NTSB: Inspect new GE jet engines after failures
BOSTON, Sept 14 |
BOSTON, Sept 14 (Reuters) - The Federal Aviation Administration should require inspections of a new model of General Electric Co jet engine involved in two failures since July, the U.S. National Transportation Safety Board said on Friday.
The NTSB concluded that fan shafts on the GEnx aircraft engine are vulnerable to cracking. A crack in that shaft caused the failure of an engine of a Boeing Co 787 Dreamliner jet being tested before delivery in Charleston, South Carolina in July.

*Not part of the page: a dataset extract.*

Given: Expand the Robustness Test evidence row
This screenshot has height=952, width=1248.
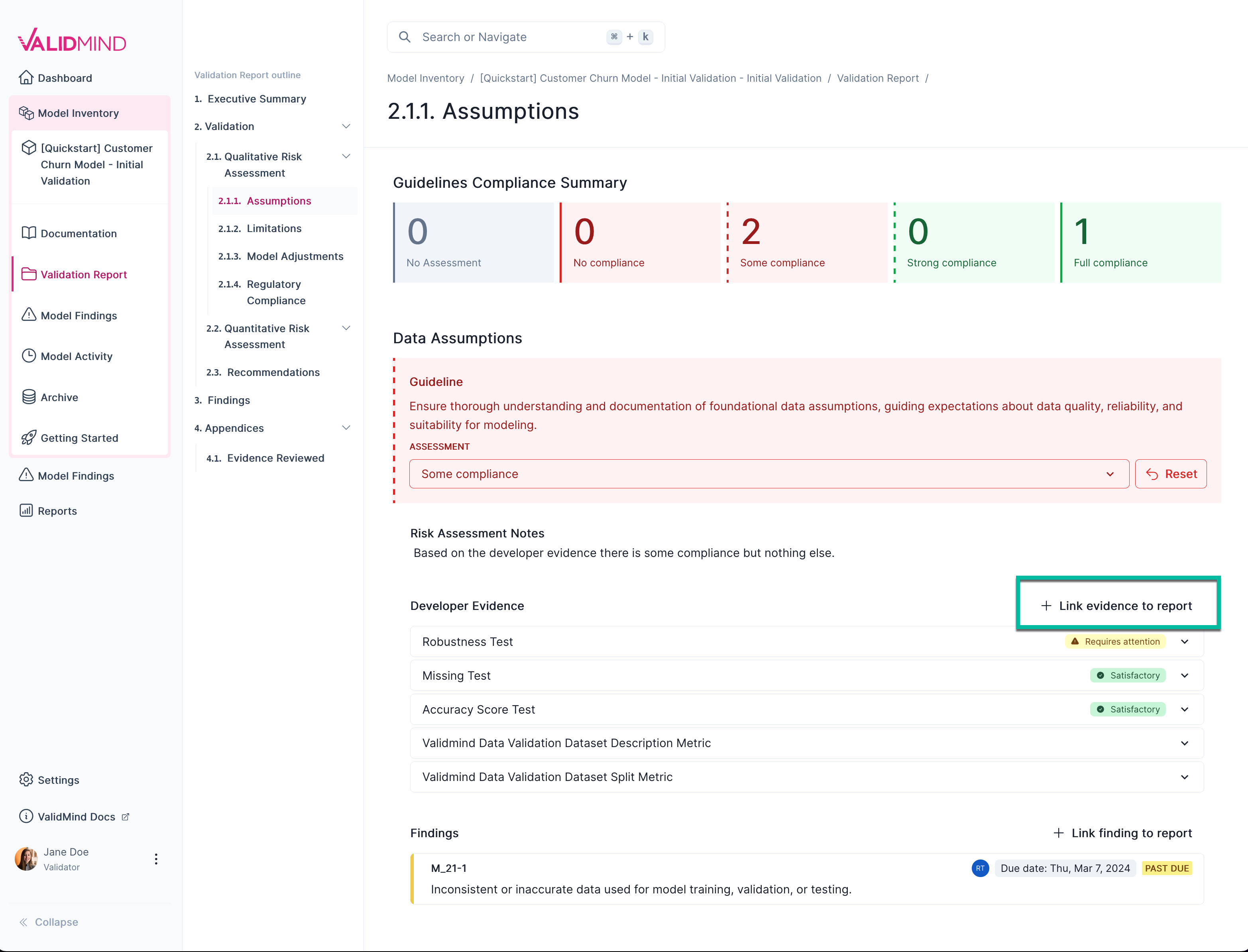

A similar model of engine failed on a 747-7 freighter attempting take-off in Shanghai on Tuesday, though the cause of that failure has not yet been determined.
"Because of the short time to failure and the fact that all of the engines on any single airplane, whether the 787 or the 747-8, have all operated for the same period of time, the NTSB is not only concerned about the potential for further fractures occurring, but also the possibility that multiple engines on the same airplane could experience an FMS failure," the agency said on Friday, using an acronym to refer to the fan mid-shaft component of the engine that it is concerned about.
The NTSB also said it would urge the FAA to require regular inspections of the shafts in question.
GE, the world's largest maker of jet engines, said it has completed inspections of all but nine aircraft using the affected GEnx engines and had begun using a coating on the shaft similar to what it uses on other models of engine to prevent cracking.
"As a result of findings to date, GE has introduced changes in the production process ... including changes to the dry-film coating applied to the mid-shaft," said GE spokesman Rick Kennedy. He added that the largest U.S. conglomerate expects to complete inspections of the remaining affected aircraft by Tuesday.
The GEnx engine that failed in July caused a fire on grass near a runway during preflight testing. This week's failure, on a freighter aircraft already in service, caused the pilots to abort takeoff.
No one was injured in either incident.
GE's rivals in jet engines include United Technologies Corp and Rolls-Royce Holding PLC.